À Goma, le patron de la MONUSCO, James Swan, confronte l’anomalie d’un cessez-le-feu de façade. Tandis que Doha produit des protocoles, le M23 maintient son brouillage GPS et ses drones offensifs. Entre avancées diplomatiques et sabotage technique, l’ONU exige la vérité pour sauver une paix prise en otage.
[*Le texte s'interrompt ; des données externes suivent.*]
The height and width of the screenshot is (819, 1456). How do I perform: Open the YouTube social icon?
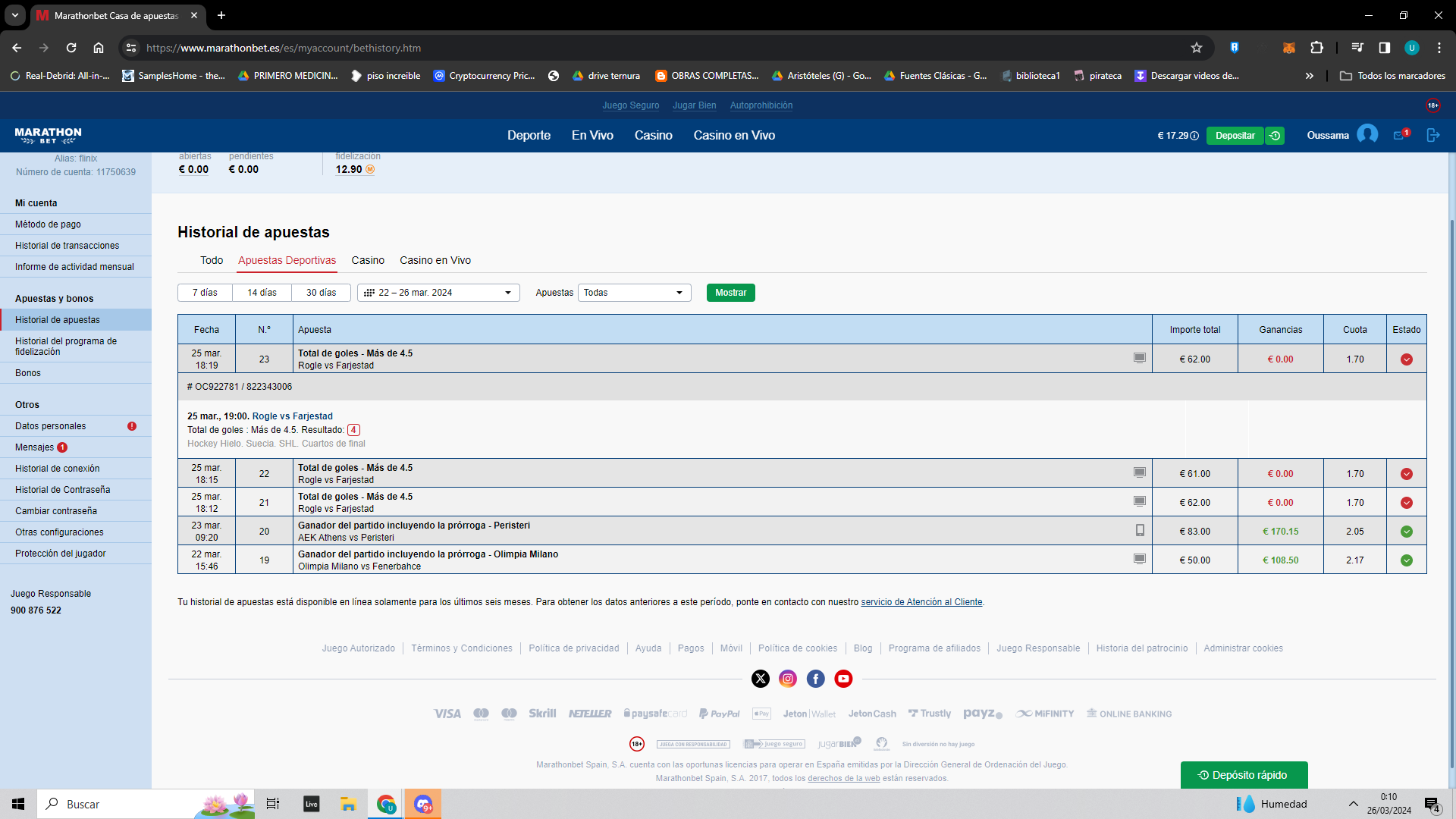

L’arrivée de James Swan à Goma, ce vendredi 24 avril 2026, met en lumière une anomalie insoutenable : le décalage abyssal entre les salons feutrés de Doha et la réalité technologique du front. Si le chef de la MONUSCO salue officiellement les « avancées encourageantes » des pourparlers de Montreux, son plaidoyer pour la levée du brouillage GPS révèle un secret de polichinelle : le M23 signe la paix en Suisse mais perfectionne sa guerre électronique au Nord-Kivu.
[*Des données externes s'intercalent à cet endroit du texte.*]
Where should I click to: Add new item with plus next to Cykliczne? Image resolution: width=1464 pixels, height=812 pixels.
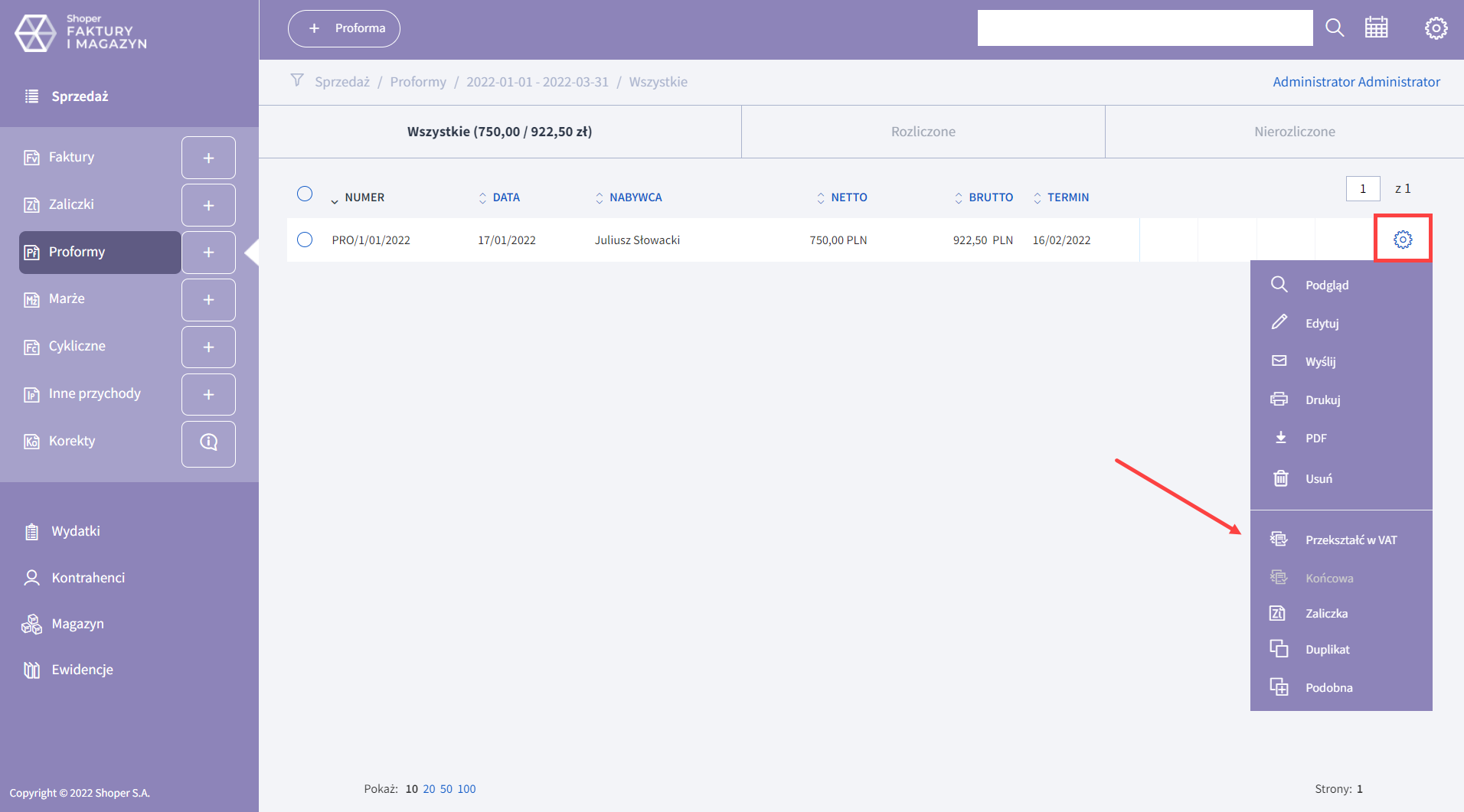(208, 347)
Le double jeu des rebelles
Cette visite de terrain, la première depuis sa prise de fonction, a servi de cadre à une mise en demeure feutrée mais ferme. James Swan a pointé les « non-dits » que les facilitateurs internationaux n’ont pu résoudre. Comment parler de désescalade quand l’espace aérien est usurpé et que les drones offensifs continuent de survoler les zones de conflit ?
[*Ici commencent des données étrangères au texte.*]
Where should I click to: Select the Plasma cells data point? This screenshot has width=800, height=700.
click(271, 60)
« Le suivi du cessez-le-feu exige que certaines conditions indispensables soient réunies pour opérer de manière crédible », a martelé le diplomate américain.
L’impuissance du mécanisme de vérification
L’anomalie réside dans l’incapacité du Mécanisme conjoint de vérification (MCVE++) à certifier le retrait des troupes tant que la liberté de mouvement de l’ONU est entravée. En exigeant la fin du sabotage des signaux, James Swan place le M23 devant ses responsabilités, soit respecter l’engagement de Doha, soit assumer le rôle de saboteur d’une paix attendue par des millions de civils. La crédibilité de la résolution 2773 se joue désormais sur ce front de la vérité.